In [None]:
# -*- coding: utf-8 -*-
"""
Whisper書き起こしの進捗を video_id 単位で集計するスキャナ
- まず selected_50_vods_<BATCH_ID>.csv があれば、それを対象に進捗を集計
- 無ければ、chat と audio が両方揃っている VOD を走査して対象集合を自動生成
- transcripts/<video_id>.json が「有効なJSONで text キーあり」なら "done"
- 無効JSONは "broken_json"、.part があれば "partial"、どれも無ければ "pending"
- サマリを表示し、transcription_progress_<BATCH_ID>.csv に保存
"""

import os
import json
from typing import Dict, List, Set
import pandas as pd
import fsspec

# ===== 設定 =====
BATCH_ID = "20250910_104532"
BASE_PREFIX = f"gs://dena-ai-intern-yoshihara-data/Archive/{BATCH_ID}"

MANIFEST_SRC  = f"{BASE_PREFIX}/manifests/manifest_{BATCH_ID}.csv"                          # 元マニフェスト
MANIFEST_USED = f"{BASE_PREFIX}/manifests/vods_with_chat_and_audio_{BATCH_ID}.csv"          # （あれば）抽出後
SELECTED50    = f"{BASE_PREFIX}/manifests/selected_50_vods_{BATCH_ID}.csv"                  # （あれば）対象50件
CHAT_DIR      = f"{BASE_PREFIX}/chat"
AUDIO_DIR     = f"{BASE_PREFIX}/audio"
TRANS_DIR     = f"{BASE_PREFIX}/transcripts"

PROGRESS_CSV  = f"{TRANS_DIR}/transcription_progress_{BATCH_ID}.csv"                        # 出力

STORAGE_OPTIONS = {"token": "cloud"}


# ===== ユーティリティ =====
def fs() -> fsspec.AbstractFileSystem:
    return fsspec.filesystem("gcs", **STORAGE_OPTIONS)
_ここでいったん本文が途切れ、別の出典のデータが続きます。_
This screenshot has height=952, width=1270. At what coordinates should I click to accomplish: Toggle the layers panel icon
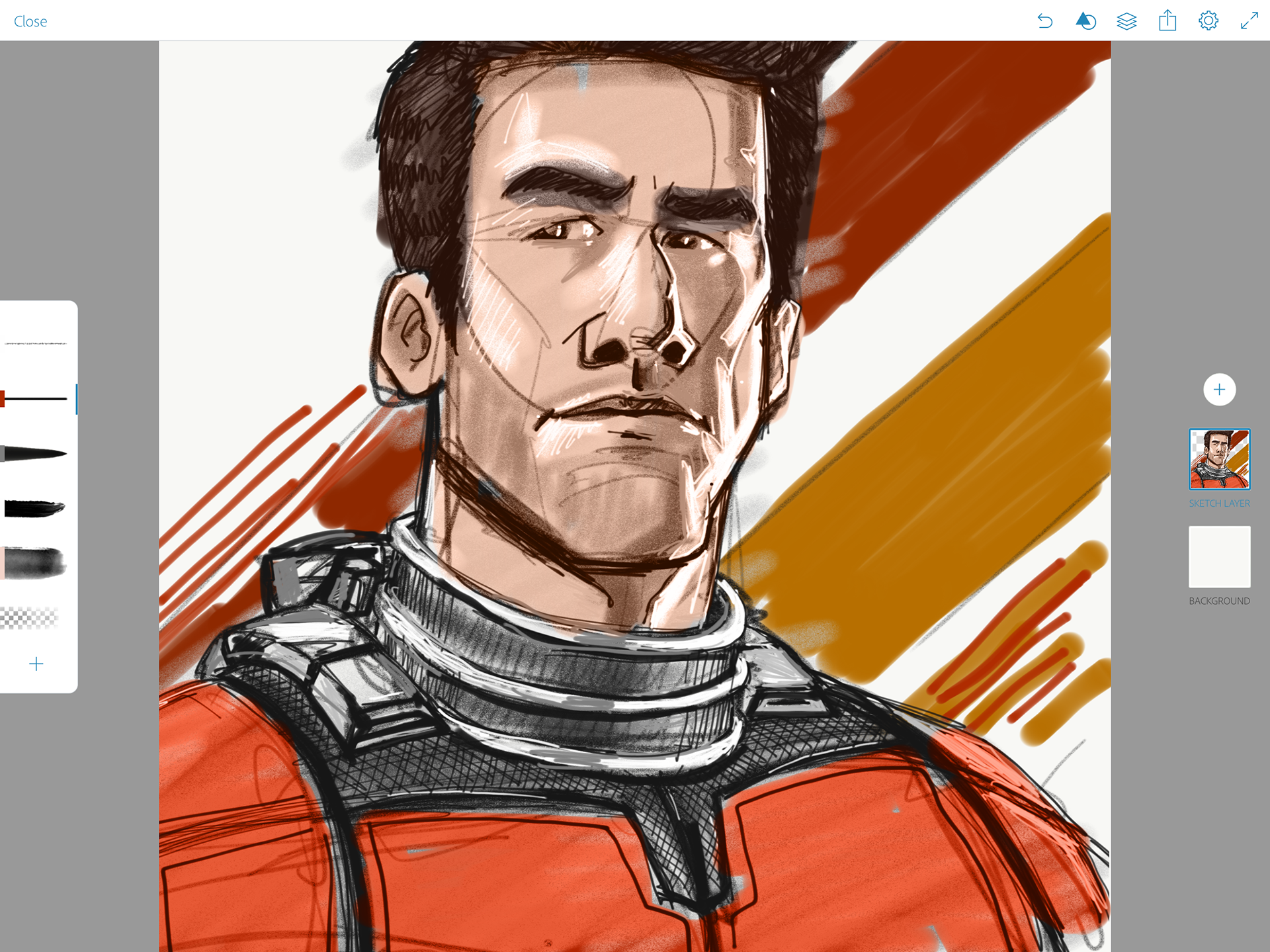tap(1126, 21)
def safe_exists(fsys, path: str) -> bool:
    try:
        return fsys.exists(path)
    except Exception:
        return False

def list_valid_transcripts(fsys) -> Set[str]:
    """transcripts/*.json のうち、有効(JSON & 'text'キーあり)な video_id を返す"""
    done = set()
    for p in fsys.glob(f"{TRANS_DIR}/*.json"):
        vid = os.path.splitext(os.path.basename(p))[0]
        try:
            with fsys.open(p, "r") as f:
                obj = json.load(f)
            if isinstance(obj, dict) and "text" in obj:
                done.add(vid)
        except Exception:
            pass
    return done

def list_broken_json(fsys) -> Set[str]:
    """壊れた/無効な JSON を検知（ファイルはあるが 'text' が無い/読めない）"""
    broken = set()
    for p in fsys.glob(f"{TRANS_DIR}/*.json"):
        vid = os.path.splitext(os.path.basename(p))[0]
        try:
            with fsys.open(p, "r") as f:
                obj = json.load(f)
            if not (isinstance(obj, dict) and "text" in obj):
                broken.add(vid)
        except Exception:
            broken.add(vid)
    return broken

def list_partials(fsys) -> Set[str]:
    """*.json.part / *.srt.part が残っている video_id を検知"""
    partial = set()
    for p in fsys.glob(f"{TRANS_DIR}/*.part"):
        name = os.path.basename(p)
        # 例: abc.json.part / abc.srt.part → 'abc' を抽出
        base = name.replace(".json.part", "").replace(".srt.part", "")
        if base and base not in (".json", ".srt"):
            partial.add(base)
    return partial

def load_candidates(fsys) -> pd.DataFrame:
    """
    対象 video_id の集合を返す。
    優先度:
      1) selected_50_vods_*.csv（あればそれ）
      2) vods_with_chat_and_audio_*.csv（あればそれ）
      3) manifest_*.csv + chat/audio の存在走査で自動生成
    """
    # 1) selected 50
    if safe_exists(fsys, SELECTED50):
        df = pd.read_csv(SELECTED50, storage_options=STORAGE_OPTIONS)
        if "video_id" in df.columns:
            return df[["video_id"]].dropna().drop_duplicates().reset_index(drop=True)

    # 2) 既製の抽出CSV
    if safe_exists(fsys, MANIFEST_USED):
        df = pd.read_csv(MANIFEST_USED, storage_options=STORAGE_OPTIONS)
        if "video_id" in df.columns:
            return df[["video_id"]].dropna().drop_duplicates().reset_index(drop=True)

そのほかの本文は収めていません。